More serious queestions, Raymond.
No, HSCT is not just chemotherapy. The basic idea is to harvest stem-cells from the patient’s own body (say from bone marrow from the thigh), zap the immune system (so-called reset it), put the stemcells back as near to the heart as possible (a vein in the neck is favourite) and let them get to work repairing the myelin. There is the first problem - unless the stemcells are put back using the patient’s own blood (not easy if you have to store it for any period of time while the SCs are extracted from the bone marrow) then the donor blood must be correctly treated or you are just putting new problems back in.

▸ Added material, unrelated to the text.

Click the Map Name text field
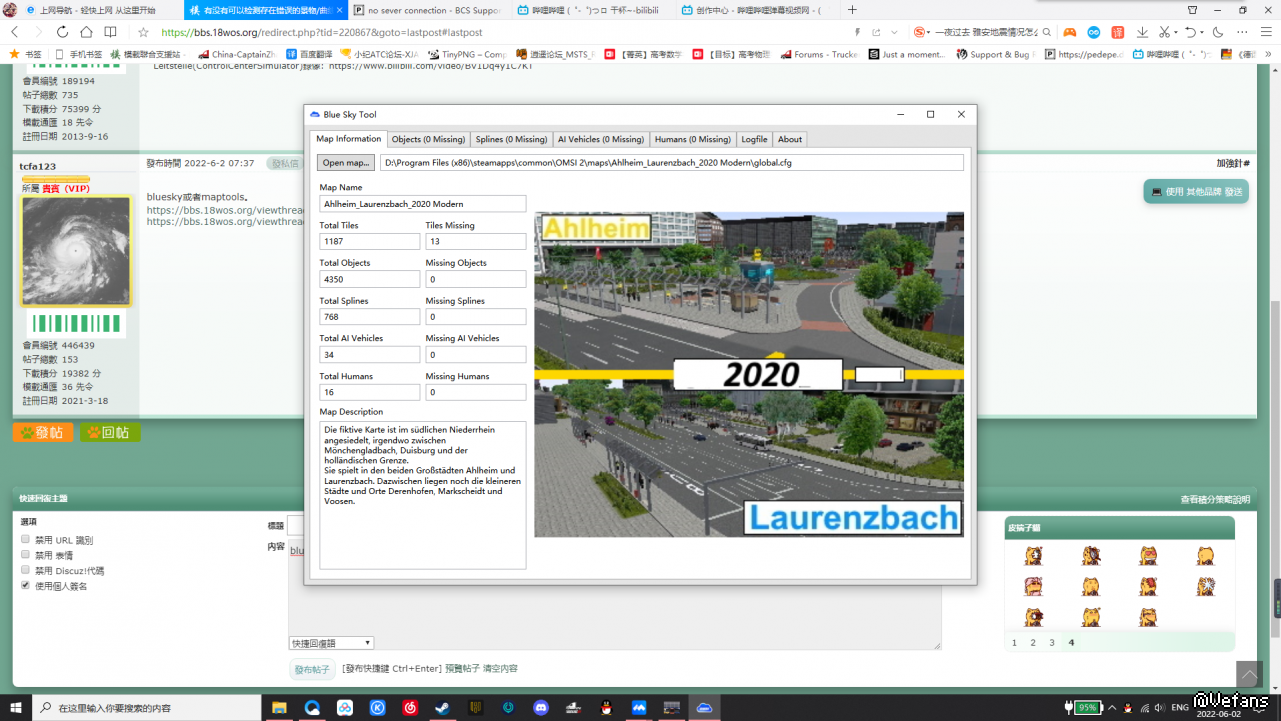The image size is (1281, 721). [422, 204]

The idea of chemotherapy is to use an agent (often based on a platinum salt) that will stop the growth of the cancer cells (which tend to be much faster growing than ordinary cells) then zap the area around the tumour with pulsed X-rays to kill the inactve cells in the tumour. This is considered to be non-invasive since there are no incisions or insertions (HSCT is, of course, invasive by its very nature). Typically this is done over a three week cycle - one week of therapy, one week recovery, one week of normal life.
So, cancer patients go through a different process (and that does not always work either).
When (and I am sure it will happen) all the kinks are worked out of the stem-cell procedure, then it will probably bring a lot of relief to MS patients. I am also sure it will not happen any day soon (and certainly not in time to do me any good).
No, I don’t think you are way off track at least you are asking the right sort of questions. Don’t give up hope, but don’t hold your breath either.